Desde el bloque Fuerza Patria, Nicolás Luján remarcó la gravedad de la situación planteada por los acompañantes terapéuticos, quienes advirtieron sobre la interrupción de terapias en niños, niñas y adultos. En ese marco, cuestionó la coherencia de algunos sectores políticos.
“Venimos, levantamos la mano y acompañamos, pero a nivel nacional se impulsa la desregulación. Es una falta de respeto”, sostuvo, al tiempo que reafirmó el acompañamiento a la regulación de la actividad.
En la misma línea, Brenda Sarmoria amplió la crítica al señalar que las modificaciones impulsadas a nivel nacional implican un retroceso. Mencionó especialmente los cambios propuestos en pensiones y en el nomenclador de prestaciones, al advertir que “introducen una lógica de mercado en un ámbito donde eso no puede no producir daño”.
Además, hizo referencia a recientes movilizaciones en defensa del sistema de discapacidad y expresó su “profundo repudio” a las políticas que, según consideró, afectan derechos básicos.
La respuesta del oficialismo llegó de la mano del concejal Marcelo Montagna, de La Libertad Avanza, quien defendió el rumbo del gobierno nacional y apuntó contra las gestiones anteriores.
“El sistema creció de manera descontrolada.

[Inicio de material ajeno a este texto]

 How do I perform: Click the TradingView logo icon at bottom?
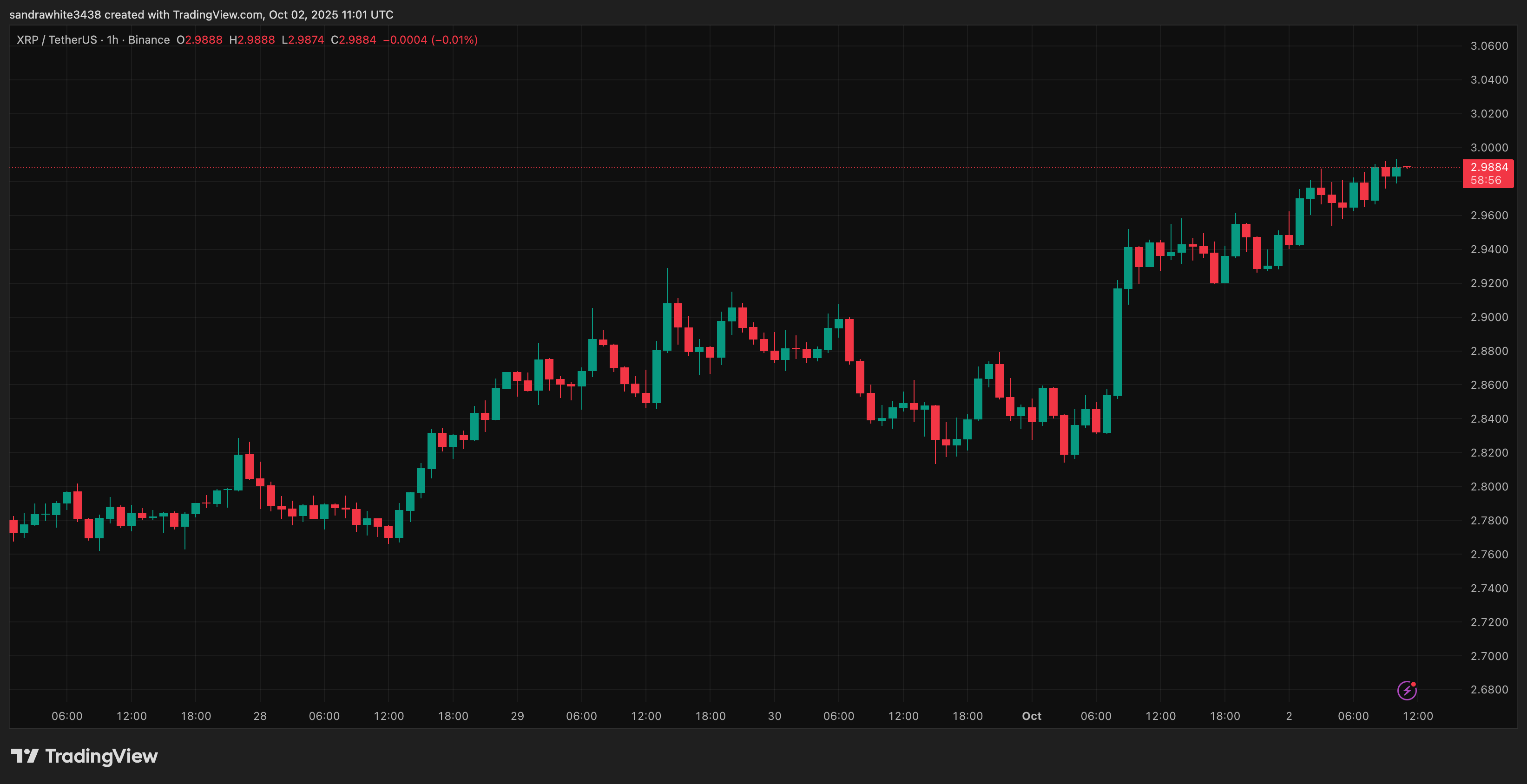[x=25, y=756]
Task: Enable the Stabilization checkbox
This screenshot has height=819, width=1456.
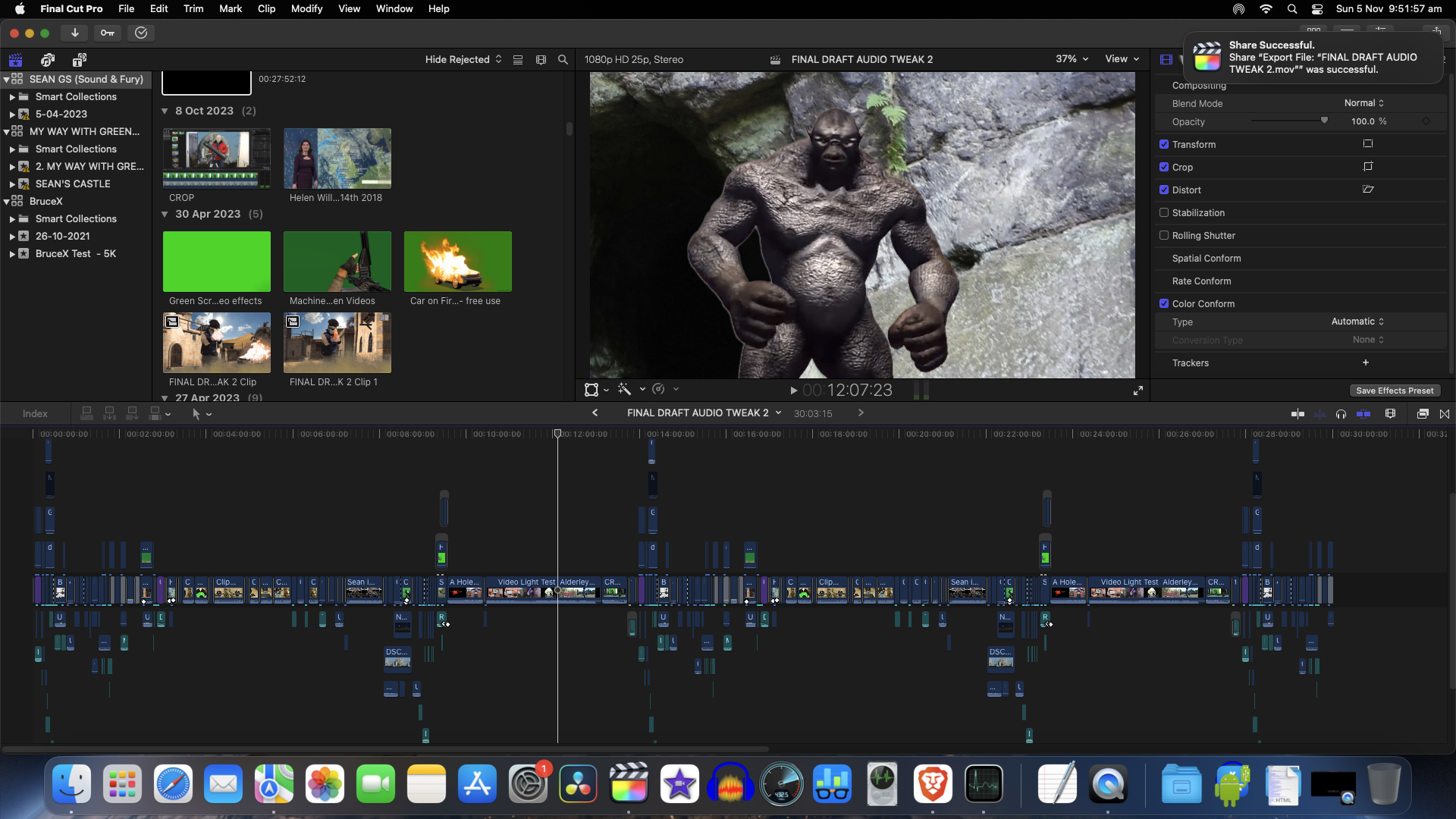Action: click(1164, 213)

Las pensiones aumentaron sin justificación y se usaron políticamente. Hoy se busca ordenar, auditar y garantizar que lleguen a quienes realmente lo necesitan”, afirmó.
Montagna insistió en que el problema es doble: el fraude y la falta de controles, sumados a un esquema “deficitario e insostenible”. En ese sentido, planteó que “no hay que confundir inclusión con populismo”, y defendió las auditorías y revisiones en curso.
El cruce se tensó cuando Luján volvió a tomar la palabra y llevó la discusión al plano local, al recordar las dificultades que atravesaron vecinos de la ciudad ante las citaciones para juntas médicas.
“Hubo que poner vehículos municipales para que la gente pudiera asistir y no perder la pensión. Eso pasó acá, no es teoría”, remarcó.
Sarmoria, por su parte, cuestionó decisiones legislativas del oficialismo y pidió explicaciones sobre la falta de apoyo a iniciativas de regulación de los acompañantes terapéuticos, planteando el impacto directo en familias que dependen de esas prestaciones.
El debate sumó además la intervención de Néstor Iacci, de Nuevos Aires, quien cuestionó el uso del concepto de “populismo” y sugirió revisar su definición, al considerar que se lo utiliza de manera parcial.
Más allá de las posiciones, la sesión dejó en claro que el expediente tratado funcionó como disparador de una discusión mucho más amplia. Lo que estaba en juego ya no era solo el reconocimiento y regulación de los acompañantes terapéuticos, sino el modelo de atención en discapacidad: un sistema basado en derechos con cobertura universal, o uno más focalizado, con mayor control y revisión de prestaciones.
En ese cruce de visiones, el tema seguirá en agenda. Porque detrás de los números y los discursos, lo que aparece —como coincidieron en señalar distintos concejales— es el impacto concreto en la vida cotidiana de las personas con discapacidad y sus familias.